When the data below is printed, every line must match exactly and the images must be absent.

(Data provided begins)

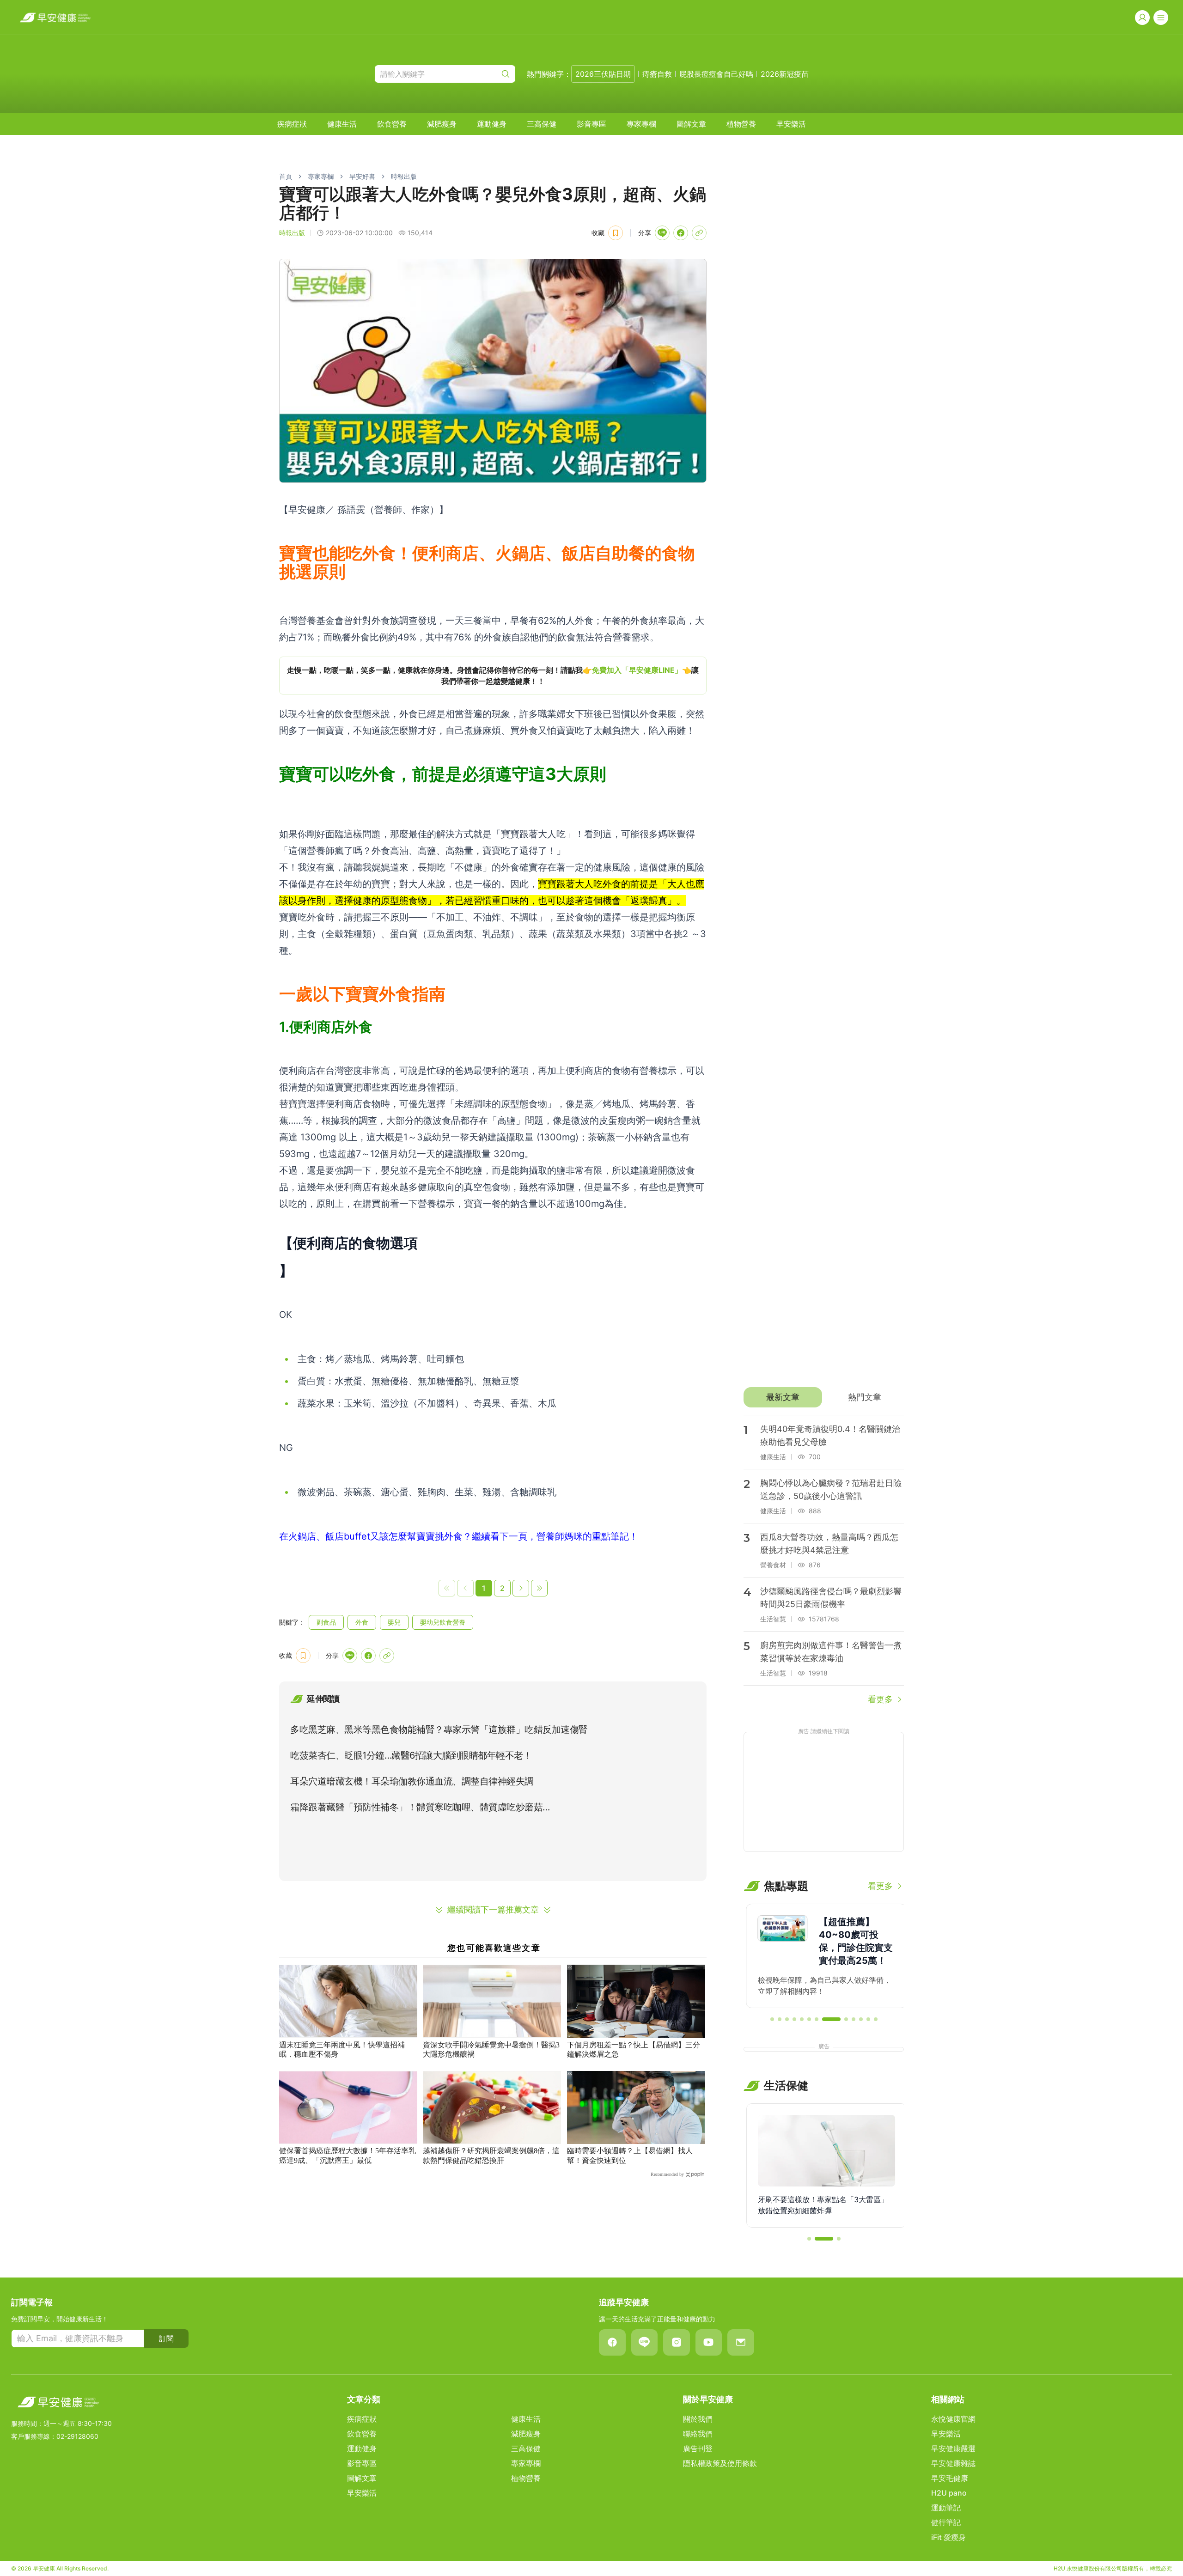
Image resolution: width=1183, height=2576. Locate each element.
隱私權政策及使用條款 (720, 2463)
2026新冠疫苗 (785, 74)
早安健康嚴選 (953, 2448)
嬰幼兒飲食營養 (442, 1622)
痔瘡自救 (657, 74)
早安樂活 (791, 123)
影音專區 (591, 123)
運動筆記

(Data provided ends)

### Written solution
Image resolution: width=1183, height=2576. Locate each element.
隱私權政策及使用條款 (720, 2463)
2026新冠疫苗 (785, 74)
早安健康嚴選 (953, 2448)
嬰幼兒飲食營養 (442, 1622)
痔瘡自救 (657, 74)
早安樂活 (791, 123)
影音專區 (591, 123)
運動筆記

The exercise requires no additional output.